M. Lecornu : « L’un des risques pour la France est d’être défaite sans être envahie »

M. Lecornu : « L’un des risques pour la France est d’être défaite sans être envahie »


En février, le ministre des Armées, Sébastien Lecornu, avait noté que le comportement de la Russie à l’égard de la France s’était singulièrement durci depuis deux ans. Et de mettre ce changement de posture, plus agressive, sur le compte des difficultés éprouvées par les forces russes sur « le champ de bataille en Ukraine ».

Pour illustrer son propos, le ministre avait évoqué des « tentatives d’aveuglement de pilotes d’hélicoptère de nos frégates » ainsi que des « menaces » proférées par le contrôle aérien russe à l’encontre « d’un ensemble d’avions français » alors que ceux-ci survolaient les eaux internationales de la mer Noire.

À l’époque, M. Lecornu s’était gardé de donner des détails. De même que l’ État-major des armées [EMA], qui fit seulement état d’échanges par radio « particulièrement agressif » entre les forces russes et un « [E-3F] Awacs en mission d’appréciation de situation dans les eaux internationales au dessus de la mer Noire », en novembre 2023.

Mais cet incident, alors inédit, n’était pas celui dont avait parlé M. Lecornu. Dans un entretien accordé à l’hebdomadaire Le Point, il a enfin livré le fin mot de cette histoire. Enfin presque.

La Russie « est encore plus agressive qu’elle ne l’était en 2022 ou en 2023, et plus seulement contre nos intérêts en Afrique, mais y compris directement envers nos forces armées : des pilotes d’hélicoptères français ont fait l’objet de tentatives d’aveuglement, le contrôle aérien russe a menacé d’abattre une patrouille de Rafale français », a en effet détaillé M. Lecornu. Et de noter qu’il s’agit de « pratiques qui avaient disparu depuis la fin de la Guerre froide ».

Justement, en parlant de Guerre froide, M. Lecornu estime que la période actuelle « correspond à un nouveau moment de rupture stratégique inédit » depuis la chute du Mur de Berlin et l’implosion de l’Union soviétique. « Les menaces anciennes de type terrorisme n’ont pas disparu tandis que la compétition entre grandes puissances a repris, y compris sous ‘voûte nucléaire’ », a-t-il dit.
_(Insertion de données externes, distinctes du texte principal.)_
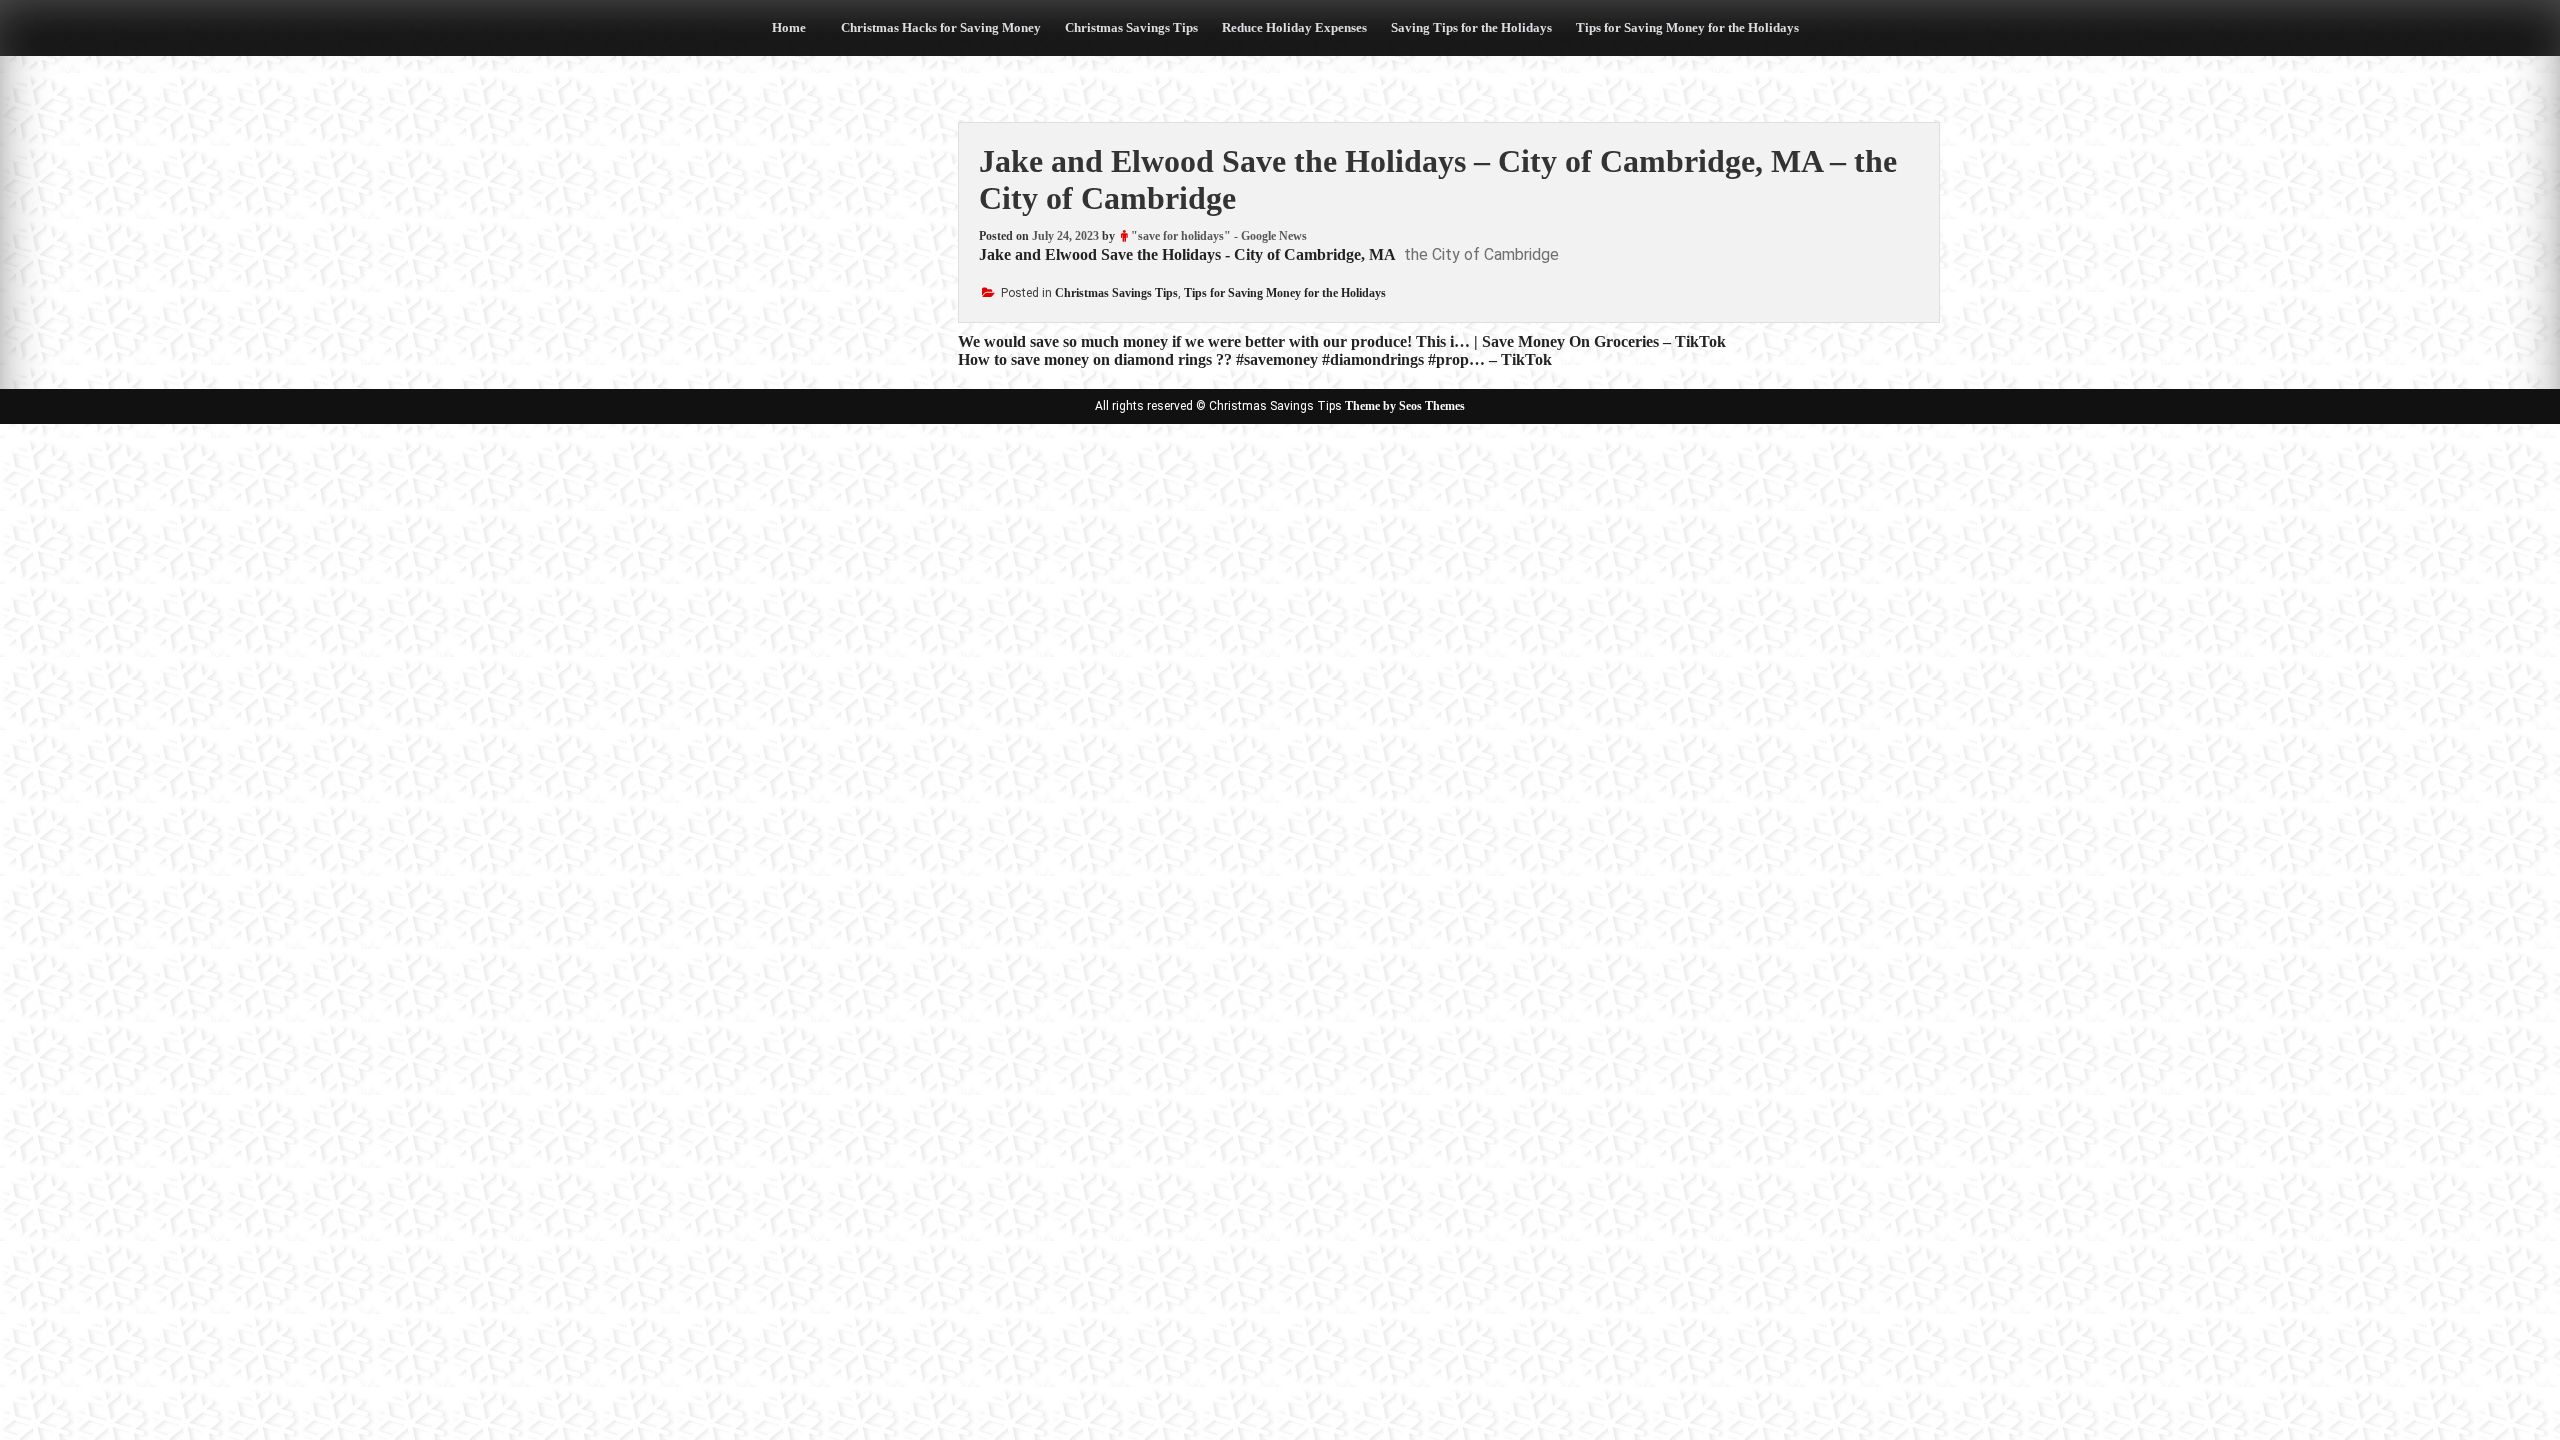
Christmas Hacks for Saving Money (941, 27)
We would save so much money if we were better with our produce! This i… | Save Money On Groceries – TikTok (1342, 341)
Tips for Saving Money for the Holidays (1687, 27)
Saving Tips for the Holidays (1471, 27)
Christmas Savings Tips (1131, 27)
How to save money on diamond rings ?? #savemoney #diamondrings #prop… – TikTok (1255, 359)
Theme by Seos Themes (1405, 406)
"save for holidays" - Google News (1219, 236)
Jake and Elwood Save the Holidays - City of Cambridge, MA (1187, 254)
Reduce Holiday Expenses (1294, 27)
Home (789, 27)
Cela étant, cette situation n’est pas foncièrement nouvelle. Dans les années 1970/80, la menace terroriste, notamment incarnée par des groupuscules d’extrême gauche [Action directe, Brigades rouges, etc.] soutenus en sous-main par le bloc communiste, était déjà prégnante, en particulier en France, en Italie et en Allemagne.

Quoi qu’il en soit, pour M. Lecornu, l’époque actuelle est différente de celle de la Guerre froide dans la mesure où « les sauts technologiques, la militarisation de l’espace et du numérique, la guerre informationnelle [qui n’est pas non plus nouvelle, ndlr] et l’exploitation des fragilités économiques permettent à des compétiteurs de mettre en ְœuvre des menaces dont l’effet peut être gravissime ».

Aussi, estime le ministre des Armées, « l’un des risques aujourd’hui pour la France est d’être défaite sans être envahie ». Malgré la dissuasion nucléaire ? Probablement qu’il précisera sa pensée dans le livre qu’il s’apprête à publier [Vers la Guerre ? La France face au réarmement du monde – Plon].

En attendant, pour M. Lecornu, la Russie est le pays qui fait peser la menace la plus lourde sur la France actuellement. Outre sa posture agressive à l’égard des forces françaises, elle « mène une guerre informationnelle, militarise de milieux nouveaux, comme les fonds marins ou le cyber », a-t-il relevé. « Imaginez demain des dizaine d’hôpitaux subissant des cyberattaques ou des capacités de piégeage aux abords de grands ports comme Le Havre ou Marseille… », a-t-il conclu.